● **Exercise requirements**
Please copy down the entries below verbatim, starting at the line containing "coordinates (133, 30)." and ending at the line containing "Variable Editor is", both included.

====

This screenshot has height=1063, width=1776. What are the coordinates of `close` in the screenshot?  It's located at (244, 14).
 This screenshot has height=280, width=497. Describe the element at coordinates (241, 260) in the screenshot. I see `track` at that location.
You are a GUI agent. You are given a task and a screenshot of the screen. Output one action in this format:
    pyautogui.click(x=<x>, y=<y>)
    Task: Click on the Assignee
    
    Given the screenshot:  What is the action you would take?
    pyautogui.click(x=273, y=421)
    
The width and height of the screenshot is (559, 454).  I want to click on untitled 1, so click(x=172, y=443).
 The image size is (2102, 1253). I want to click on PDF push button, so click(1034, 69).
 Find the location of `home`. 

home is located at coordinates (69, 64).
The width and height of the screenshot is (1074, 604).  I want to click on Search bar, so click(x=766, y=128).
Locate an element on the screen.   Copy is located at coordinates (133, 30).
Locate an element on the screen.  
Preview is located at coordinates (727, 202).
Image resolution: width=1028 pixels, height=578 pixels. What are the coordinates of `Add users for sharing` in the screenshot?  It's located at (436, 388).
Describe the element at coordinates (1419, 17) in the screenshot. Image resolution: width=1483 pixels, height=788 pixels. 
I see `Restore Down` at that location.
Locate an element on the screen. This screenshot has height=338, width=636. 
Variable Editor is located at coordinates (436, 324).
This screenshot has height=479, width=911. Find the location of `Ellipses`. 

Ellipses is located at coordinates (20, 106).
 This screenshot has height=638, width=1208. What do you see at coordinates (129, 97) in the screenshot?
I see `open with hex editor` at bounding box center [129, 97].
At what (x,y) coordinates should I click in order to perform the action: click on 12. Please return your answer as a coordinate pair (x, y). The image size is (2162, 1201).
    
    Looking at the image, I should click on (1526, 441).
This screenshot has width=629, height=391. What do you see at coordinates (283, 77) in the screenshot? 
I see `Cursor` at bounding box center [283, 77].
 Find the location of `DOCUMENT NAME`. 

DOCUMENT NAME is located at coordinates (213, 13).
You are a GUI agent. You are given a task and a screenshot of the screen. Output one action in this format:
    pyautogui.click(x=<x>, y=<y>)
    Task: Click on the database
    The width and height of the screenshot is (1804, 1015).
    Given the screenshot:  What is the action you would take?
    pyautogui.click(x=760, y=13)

====

● **Completed exercise**
Locate an element on the screen.   Copy is located at coordinates (133, 30).
Locate an element on the screen.  
Preview is located at coordinates (727, 202).
Image resolution: width=1028 pixels, height=578 pixels. What are the coordinates of `Add users for sharing` in the screenshot?  It's located at (436, 388).
Describe the element at coordinates (1419, 17) in the screenshot. Image resolution: width=1483 pixels, height=788 pixels. 
I see `Restore Down` at that location.
Locate an element on the screen. This screenshot has height=338, width=636. 
Variable Editor is located at coordinates (436, 324).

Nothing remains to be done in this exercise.